Layers in Mars' Danielson Crater
This image taken by the Mars Reconnaissance Orbiter spacecraft shows sedimentary rock and sand within Danielson Crater, an impact crater about 42 miles or 67 kilometers in diameter, located in the southwest Arabia Terra region of Mars. NASA/JPL-Caltech/University of Arizona

Even though a dust storm that encircled Mars for months ended NASA's Opportunity mission after sunlight was unable to reach the solar-powered rover, NASA’s Mars Reconnaissance Orbiter was able to track valuable information about the storm that is helping the scientists understand the phenomenon.

The data sent back by the orbiters included what seemed like dust towers that formed during a 2018 storm. According to NASA, dust towers are massive, churning clouds that are denser and climb much higher than the normal background dust in the thin Martian atmosphere. They occur when dust clouds react to the warmth of the sun and rise vertically. While they also occur under normal conditions, the towers appear to form in greater numbers during global storms.

Per a Forbes report, NASA also described a dust tower to have started at the planet's surface as an area where lifted dust can grow to as wide as the state of Rhode Island. It may be as wide as Nevada by the time a tower reaches a height of 50 miles (80 kilometers). As the tower decays, it can be wider than the continental United States since it can form a layer of dust 35 miles (56 kilometers) above the surface.

Now what’s interesting in these dust storms is that the phenomenon is linked to gas that escapes from the atmosphere of Mars.
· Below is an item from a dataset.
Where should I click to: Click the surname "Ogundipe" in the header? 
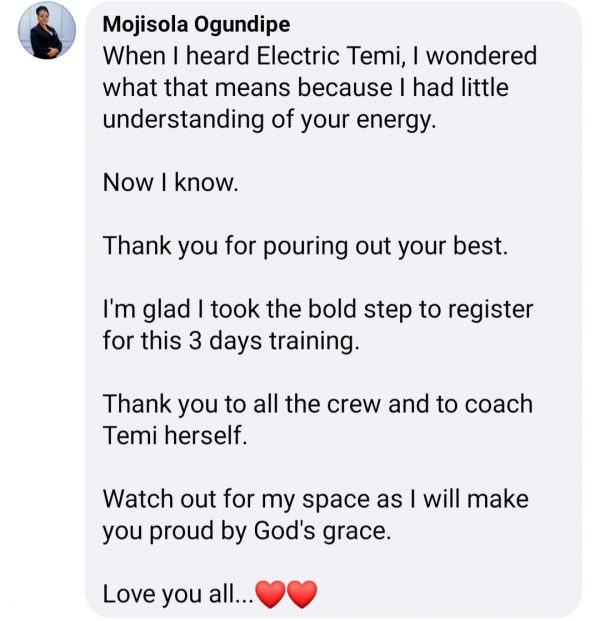(x=242, y=25)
Now, new studies appearing recently in the Journal of Geophysical Research: Planets and the Journal of the Atmospheric Sciences help explain how Mars’ atmosphere lost much of its water vapor.
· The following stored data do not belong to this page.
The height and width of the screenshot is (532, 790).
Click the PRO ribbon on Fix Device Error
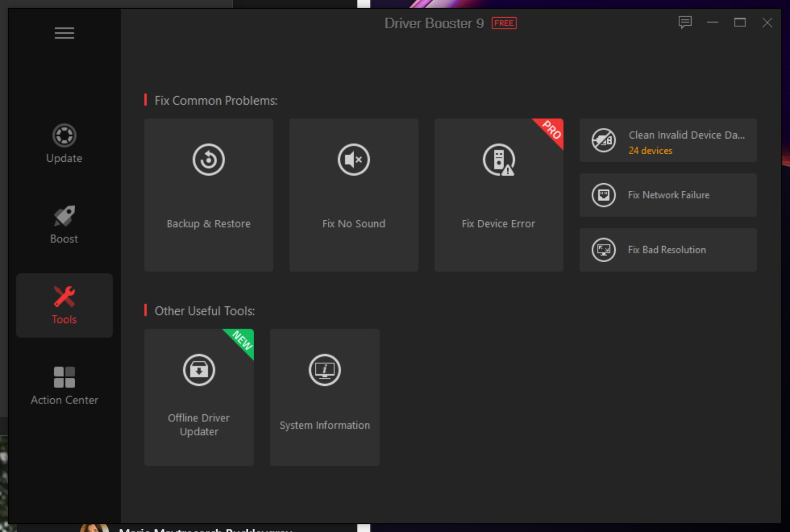(x=551, y=130)
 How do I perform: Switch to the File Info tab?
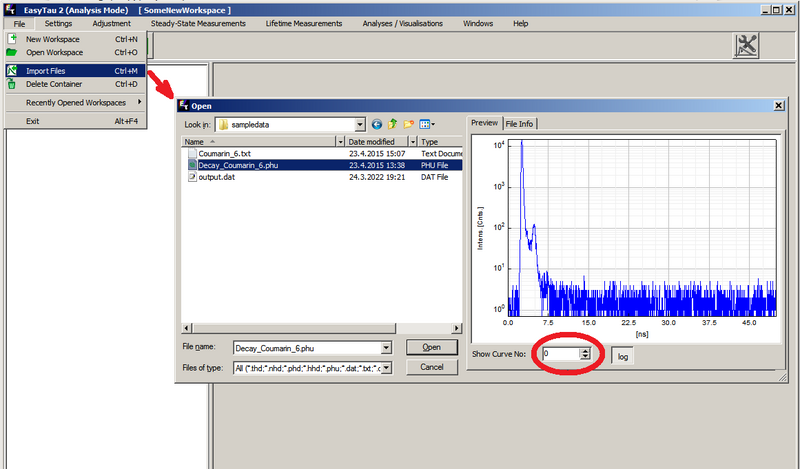[519, 123]
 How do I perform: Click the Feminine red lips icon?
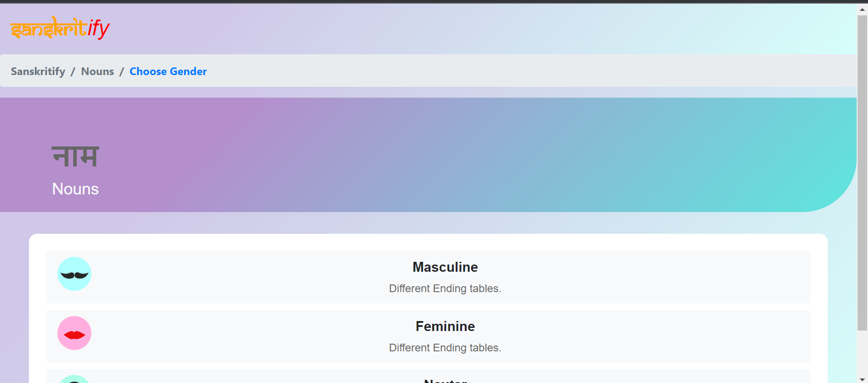74,333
“Dust towers affect the loss of water to space because water is normally not well-mixed in Mars’s atmosphere,” said Nicholas Heavens of Hampton University. He added that water vapor is confined to low altitudes from where it can be split apart by UV light and lost.
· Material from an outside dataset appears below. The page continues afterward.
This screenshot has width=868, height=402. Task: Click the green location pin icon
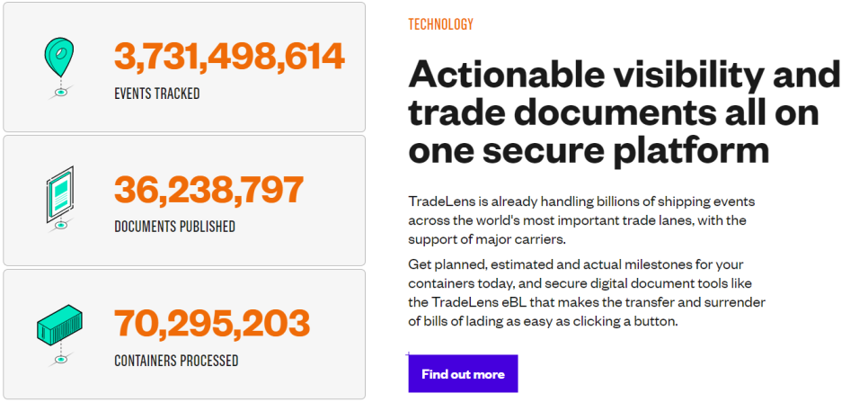[59, 58]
“The open question is how important dust towers (or analogous processes) were in Mars’s past,” said Heavens. The explanations led others to speculate that life could have existed on the Red Planet. As of late, NASA is not yet able to understand how much these towers contributed to Mars’ water loss and other phenomena in the past.

According to NASA's planetary scientist, David Kass, the bottom line is that Mars' current dynamics of atmosphere are more active than before.